Citizen Cain: Herman Looks Back and Ahead
It may seem like half a lifetime ago, but from late October through much of November of last year, an African-American businessman from Atlanta was leading the pack in the race for the GOP nomination. In one memorable debate in Las Vegas, he was front and center, being attacked repeatedly from both flanks over his plan to overhaul the tax code.
Unlike the rest of the folks on stage, Herman Cain was not a professional politician and never had held public office. His surge was a remarkable event in American politics, and I asked him about it when I caught up with him between interviews he was doing with Mike Huckabee and Wolf Blitzer at the convention.
To understand what took him to the top of the polls, it's important to understand Cain's background. After getting a math degree from Morehouse and doing ballistics analysis for the Navy, he got interested in computers and enrolled in a highly rated graduate program at Purdue, despite the skepticism of his boss and colleagues as to whether he would be able to cut it. He says he was fascinated by distributed processing, developing technology that would break down big-box computers -- a single processor in those days took up three floors -- and would lead eventually to smartphones. But in the end he decided he didn't want to be a computer engineer or teach the subject. He entered the corporate world, working as a mid-level executive for Coke, then migrated to the restaurant business, which he saw as the biggest growth sector of the economy. From the moment he settled into his office at Coke, he dreamed of being a CEO, and got his chance at Pillsbury. After successfully managing the firm's Burger King franchises in Philadelphia, Cain was made head of Godfather's Pizza, another subsidiary.
What drew him into politics? Cain had a famous confrontation at a town hall meeting with Bill Clinton in 1993. Herman, with his sledgehammer debating style, went after the slippery president on the costs of Hillary's health care plan. "Your calculation is inaccurate," he admonished Clinton. But he says he didn't consider entering politics until 2004. Then, "in a moment of temporary insanity," he ran for the Georgia Senate seat vacated by Zell Miller. He was "sick of seeing nothing fixed or solved by Washington." Cain came in a second.
He went into talk radio, and his frustration with political establishment of both parties mounted. He considered a run for president in 2008 and was not happy with the eventual standard-bearer. "I respect McCain, but everyone on the planet knew he was not going to beat 'Barackobama.'" When Cain referred to the president, he spit out the first and last name as if they were a single word.
What does he attribute his success to during November, when he surged ahead of Obama as well as his GOP rivals in some polls? He says, first, that he didn't sound like a typical politician, and people liked and respected that. They were also thrilled to see bold solutions being proposed to the tax code, Medicare, and Social Security. Given his training as a problem-solver, Cain was not about to rearrange the deck chairs on the Titanic, he said. The 999 Plan was "conceptually simple and understandable." In the end it was a combination of his bold ideas and bold personality that galvanized voters.

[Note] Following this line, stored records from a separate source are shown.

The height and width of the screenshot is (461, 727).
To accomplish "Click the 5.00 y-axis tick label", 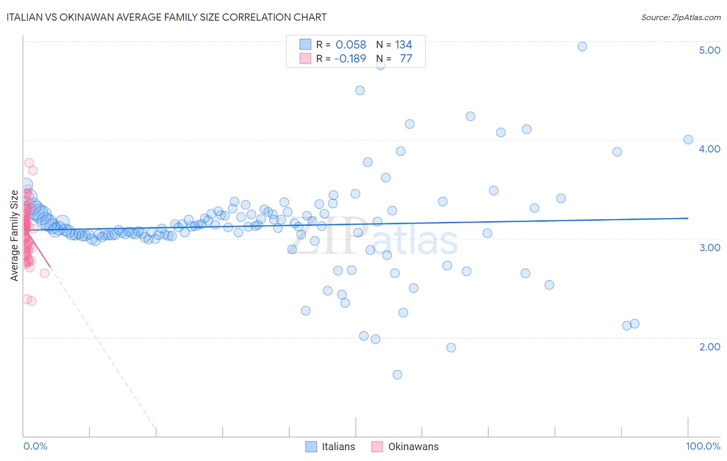I will click(x=709, y=50).
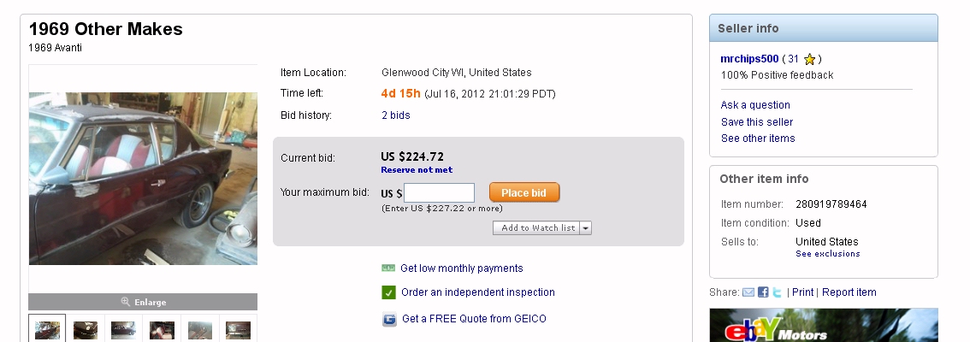This screenshot has width=970, height=342.
Task: Click See exclusions link
Action: click(x=828, y=254)
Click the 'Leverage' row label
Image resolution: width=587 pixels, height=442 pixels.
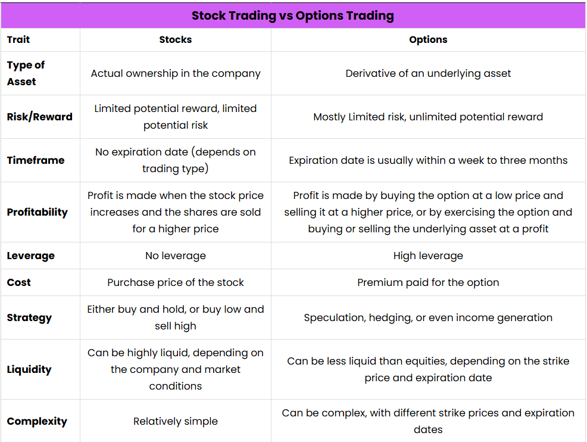31,256
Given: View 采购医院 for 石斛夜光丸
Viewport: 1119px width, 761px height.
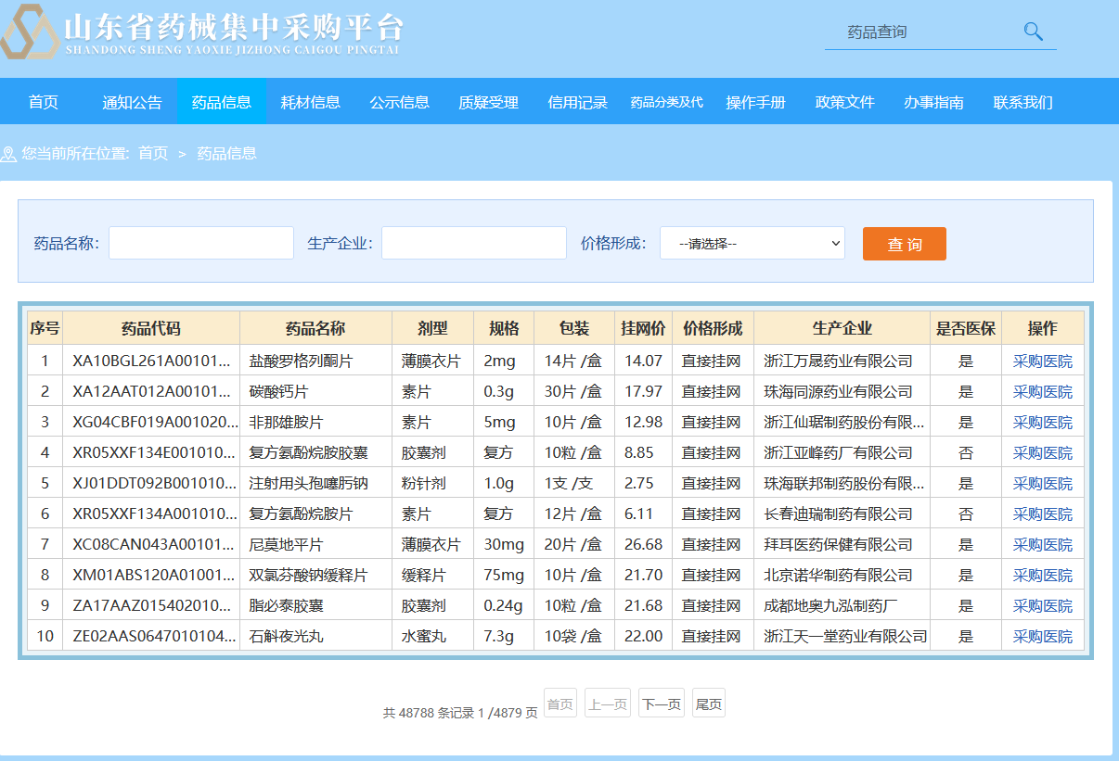Looking at the screenshot, I should pyautogui.click(x=1042, y=637).
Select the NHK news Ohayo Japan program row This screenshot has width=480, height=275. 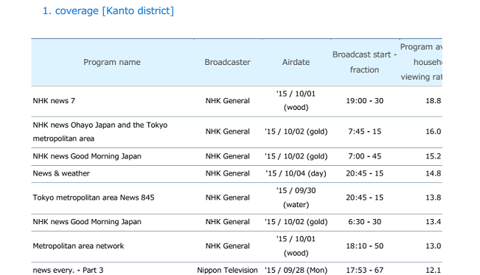(x=237, y=132)
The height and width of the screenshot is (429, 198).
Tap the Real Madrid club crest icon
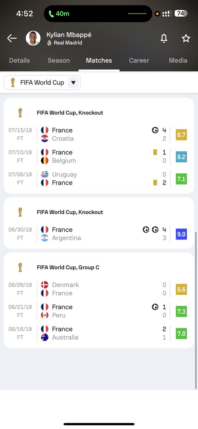[x=49, y=43]
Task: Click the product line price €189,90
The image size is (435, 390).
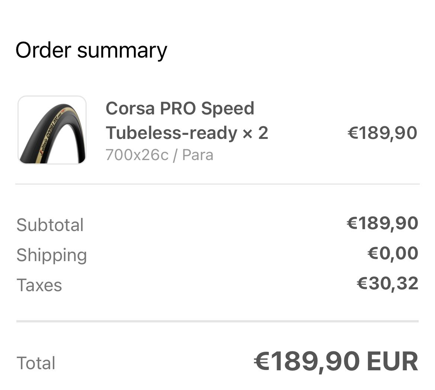Action: coord(382,133)
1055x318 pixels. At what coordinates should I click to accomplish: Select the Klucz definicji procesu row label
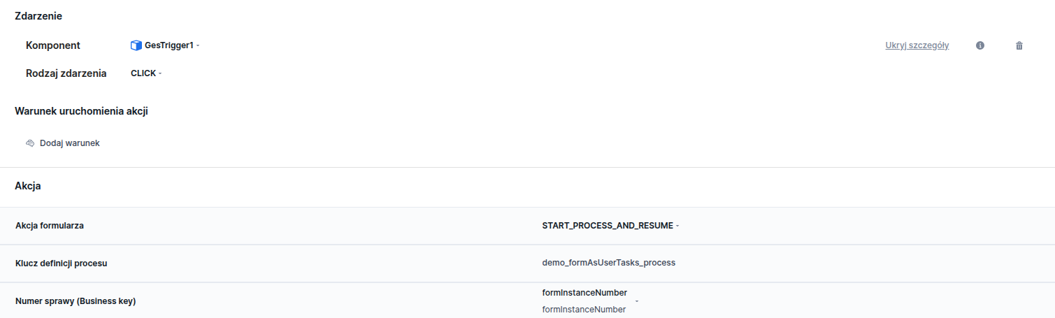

But he became a threat to both parties, Cain claimed. At one point, he said he wasn't sure which side of the aisle launched the attack on his character. Later, he said he did know who orchestrated the charges, but he could not go public with the name. In any event, he hadn't anticipated, he said, "just how dirty politics was." The charges by several women led him to suspend his campaign on December 3.
Asked about the personal impact of his sudden fame, he said his thirteen-year-old granddaughter summarized the disadvantages when she said, "Poppa, we can't take you anywhere!" The obvious advantage is that he can now have an impact in shaping the national narrative. There are two classes of people now: the political class and "regular people," frustrated that neither party represents them. He wants to be a spokesman for these folks. He hopes to lead "a massive people's movement to put pressure on the president and on Congress for real solutions."
The president he wants to pressure is, of course, Mitt Romney. Asked what advice he's given to the nominee, he said he's urged Mitt, among other things, not to talk about reforming, but rather about replacing the tax code.
Cain was adamant that the campaign should focus entirely on "Barackobama's" failed economic policies. Everything else is a distraction, and the president "is a master of distraction." He has three strategies: class warfare, race warfare, and distraction.
Cain is strongly committed to defeating Obama. He is organizing an ambitious "truth tour" this fall in which he will visit, he says, 30 cities in 30 days, speaking with African-American clergy in the morning, business leaders in the afternoon, and college students in the evening. What he wants to impress on them is the value of free enterprise. They are misled about capitalism, and "with the right information, the right decisions will be made."
As for his longer-term plans, 999, he says, is doing "fine, fine, fine," and he's going to continue to push it, though he had good things to say about the flat tax and fair tax proposals.
One venue will be talk radio. He's taking over Neal Boortz's show in January, where he vows "to continue to be a voice for commonsense solutions."
We certainly haven't heard the last of the flamboyant CEO who connected with so many dissatisfied voters last fall.